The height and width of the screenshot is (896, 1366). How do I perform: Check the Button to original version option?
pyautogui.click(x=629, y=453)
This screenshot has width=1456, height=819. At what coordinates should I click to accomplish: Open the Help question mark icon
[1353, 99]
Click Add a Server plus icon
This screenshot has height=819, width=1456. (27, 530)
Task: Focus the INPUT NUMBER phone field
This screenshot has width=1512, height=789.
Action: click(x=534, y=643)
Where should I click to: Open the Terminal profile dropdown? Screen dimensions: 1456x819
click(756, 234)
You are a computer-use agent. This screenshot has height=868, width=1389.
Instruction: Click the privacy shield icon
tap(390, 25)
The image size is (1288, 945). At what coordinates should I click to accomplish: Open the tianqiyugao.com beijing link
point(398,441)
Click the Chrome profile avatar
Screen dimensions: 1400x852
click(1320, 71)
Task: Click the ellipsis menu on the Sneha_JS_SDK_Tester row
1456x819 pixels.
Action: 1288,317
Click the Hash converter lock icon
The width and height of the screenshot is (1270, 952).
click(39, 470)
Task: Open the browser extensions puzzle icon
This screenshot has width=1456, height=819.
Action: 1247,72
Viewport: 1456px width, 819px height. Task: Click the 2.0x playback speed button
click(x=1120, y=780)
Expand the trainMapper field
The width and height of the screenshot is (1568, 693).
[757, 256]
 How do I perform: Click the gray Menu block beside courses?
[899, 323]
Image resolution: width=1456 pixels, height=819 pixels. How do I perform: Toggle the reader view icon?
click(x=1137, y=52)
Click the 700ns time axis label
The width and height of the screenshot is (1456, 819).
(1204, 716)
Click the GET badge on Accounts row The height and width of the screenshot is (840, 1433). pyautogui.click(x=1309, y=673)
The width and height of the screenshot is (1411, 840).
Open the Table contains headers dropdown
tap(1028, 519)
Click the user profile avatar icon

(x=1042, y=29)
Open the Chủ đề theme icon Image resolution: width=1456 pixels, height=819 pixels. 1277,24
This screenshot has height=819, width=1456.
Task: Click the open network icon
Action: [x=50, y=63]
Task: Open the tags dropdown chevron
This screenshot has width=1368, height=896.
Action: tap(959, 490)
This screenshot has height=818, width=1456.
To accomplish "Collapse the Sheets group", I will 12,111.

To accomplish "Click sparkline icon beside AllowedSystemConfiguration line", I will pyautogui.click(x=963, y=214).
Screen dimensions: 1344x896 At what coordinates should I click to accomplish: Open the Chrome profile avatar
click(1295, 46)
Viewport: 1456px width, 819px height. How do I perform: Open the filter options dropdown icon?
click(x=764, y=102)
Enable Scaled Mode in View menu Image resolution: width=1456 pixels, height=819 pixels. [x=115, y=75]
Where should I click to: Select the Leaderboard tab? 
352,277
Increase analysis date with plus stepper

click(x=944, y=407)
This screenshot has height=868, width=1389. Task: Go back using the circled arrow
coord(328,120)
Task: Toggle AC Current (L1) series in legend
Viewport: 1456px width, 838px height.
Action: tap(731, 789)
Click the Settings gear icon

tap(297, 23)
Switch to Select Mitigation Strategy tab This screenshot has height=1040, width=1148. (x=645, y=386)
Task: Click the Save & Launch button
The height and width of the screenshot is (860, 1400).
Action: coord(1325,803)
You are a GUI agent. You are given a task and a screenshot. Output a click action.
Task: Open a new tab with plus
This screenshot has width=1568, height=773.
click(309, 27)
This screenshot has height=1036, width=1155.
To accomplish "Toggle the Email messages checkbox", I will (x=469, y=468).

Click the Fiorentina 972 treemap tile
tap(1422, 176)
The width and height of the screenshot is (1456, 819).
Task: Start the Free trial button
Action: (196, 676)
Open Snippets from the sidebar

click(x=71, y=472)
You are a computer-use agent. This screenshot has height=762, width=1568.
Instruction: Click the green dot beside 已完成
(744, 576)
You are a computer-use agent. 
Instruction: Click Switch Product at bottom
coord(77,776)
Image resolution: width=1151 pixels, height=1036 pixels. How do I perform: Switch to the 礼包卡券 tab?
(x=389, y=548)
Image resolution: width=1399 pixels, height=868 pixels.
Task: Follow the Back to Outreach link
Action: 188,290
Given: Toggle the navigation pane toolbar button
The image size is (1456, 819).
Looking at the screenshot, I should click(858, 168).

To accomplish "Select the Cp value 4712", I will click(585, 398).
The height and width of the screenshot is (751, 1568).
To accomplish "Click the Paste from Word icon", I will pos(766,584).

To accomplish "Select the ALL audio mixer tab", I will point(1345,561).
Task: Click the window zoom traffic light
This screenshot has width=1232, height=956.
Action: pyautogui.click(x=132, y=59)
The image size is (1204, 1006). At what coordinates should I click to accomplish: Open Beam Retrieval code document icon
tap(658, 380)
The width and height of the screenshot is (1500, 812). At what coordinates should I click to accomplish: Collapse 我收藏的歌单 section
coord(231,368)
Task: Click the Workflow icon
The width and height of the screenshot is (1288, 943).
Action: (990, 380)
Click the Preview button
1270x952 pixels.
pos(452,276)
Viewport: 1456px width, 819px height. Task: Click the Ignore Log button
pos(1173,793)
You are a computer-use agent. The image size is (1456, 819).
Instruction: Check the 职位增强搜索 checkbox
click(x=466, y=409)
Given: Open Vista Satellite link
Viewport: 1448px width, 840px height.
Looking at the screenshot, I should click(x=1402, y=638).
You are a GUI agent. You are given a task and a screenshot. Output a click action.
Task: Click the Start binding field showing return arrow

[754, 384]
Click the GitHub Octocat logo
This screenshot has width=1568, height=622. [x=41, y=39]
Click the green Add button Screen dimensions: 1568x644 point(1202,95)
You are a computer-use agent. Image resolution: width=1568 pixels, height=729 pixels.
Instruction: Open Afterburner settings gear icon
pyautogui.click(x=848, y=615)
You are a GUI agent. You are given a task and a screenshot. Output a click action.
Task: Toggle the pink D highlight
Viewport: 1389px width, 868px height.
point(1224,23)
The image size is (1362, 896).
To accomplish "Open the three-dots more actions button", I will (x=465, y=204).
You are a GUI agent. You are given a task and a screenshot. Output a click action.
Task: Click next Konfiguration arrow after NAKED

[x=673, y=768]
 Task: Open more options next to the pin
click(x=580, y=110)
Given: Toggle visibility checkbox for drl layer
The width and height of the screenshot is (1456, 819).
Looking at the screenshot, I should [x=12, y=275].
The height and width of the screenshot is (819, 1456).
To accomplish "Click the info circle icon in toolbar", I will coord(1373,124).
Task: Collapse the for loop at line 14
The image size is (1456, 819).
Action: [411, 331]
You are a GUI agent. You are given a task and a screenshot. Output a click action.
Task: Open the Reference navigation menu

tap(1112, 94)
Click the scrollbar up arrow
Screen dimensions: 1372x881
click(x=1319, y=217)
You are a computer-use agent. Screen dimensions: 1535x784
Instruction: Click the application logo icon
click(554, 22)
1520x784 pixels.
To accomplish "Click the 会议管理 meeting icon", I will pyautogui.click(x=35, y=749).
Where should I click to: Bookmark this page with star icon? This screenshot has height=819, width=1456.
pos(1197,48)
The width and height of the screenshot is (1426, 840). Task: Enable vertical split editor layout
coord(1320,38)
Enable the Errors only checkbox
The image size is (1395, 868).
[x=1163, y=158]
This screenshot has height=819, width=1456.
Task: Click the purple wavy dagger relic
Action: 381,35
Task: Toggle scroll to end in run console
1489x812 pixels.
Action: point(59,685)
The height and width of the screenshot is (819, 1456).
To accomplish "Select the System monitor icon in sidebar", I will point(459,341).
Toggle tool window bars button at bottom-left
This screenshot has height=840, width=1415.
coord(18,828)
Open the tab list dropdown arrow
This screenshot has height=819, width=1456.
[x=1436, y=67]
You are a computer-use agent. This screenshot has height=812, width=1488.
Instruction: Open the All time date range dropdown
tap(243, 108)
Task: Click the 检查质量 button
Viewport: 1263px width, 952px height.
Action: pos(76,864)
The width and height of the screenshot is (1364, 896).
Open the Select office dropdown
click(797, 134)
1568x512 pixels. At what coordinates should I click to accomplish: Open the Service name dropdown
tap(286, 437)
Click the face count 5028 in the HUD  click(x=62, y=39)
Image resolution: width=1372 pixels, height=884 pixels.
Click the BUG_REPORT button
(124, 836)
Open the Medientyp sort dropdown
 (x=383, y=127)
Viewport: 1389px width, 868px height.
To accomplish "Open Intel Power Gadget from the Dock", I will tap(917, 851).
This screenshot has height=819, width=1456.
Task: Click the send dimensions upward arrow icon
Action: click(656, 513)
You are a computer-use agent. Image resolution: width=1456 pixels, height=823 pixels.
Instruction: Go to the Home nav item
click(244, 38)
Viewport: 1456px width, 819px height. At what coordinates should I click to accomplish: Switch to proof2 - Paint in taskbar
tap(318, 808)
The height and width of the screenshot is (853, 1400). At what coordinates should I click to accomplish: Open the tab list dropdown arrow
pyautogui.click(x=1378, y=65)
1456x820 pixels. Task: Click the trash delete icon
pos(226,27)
* * * *
■ What you should do: Where a line in the entries holds "computer", copy that line.

■ Solution to the exercise:
You are a computer-use agent. This screenshot has height=868, width=1389.
You are a computer-use agent. This screenshot has height=762, width=1568.
You are a computer-use agent. 
You are a computer-use agent. The image size is (1456, 819).
You are a computer-use agent. Image resolution: width=1568 pixels, height=729 pixels.
You are a computer-use agent. Screen dimensions: 1535x784
You are a computer-use agent. This screenshot has height=812, width=1488.
You are a computer-use agent. Image resolution: width=1456 pixels, height=823 pixels.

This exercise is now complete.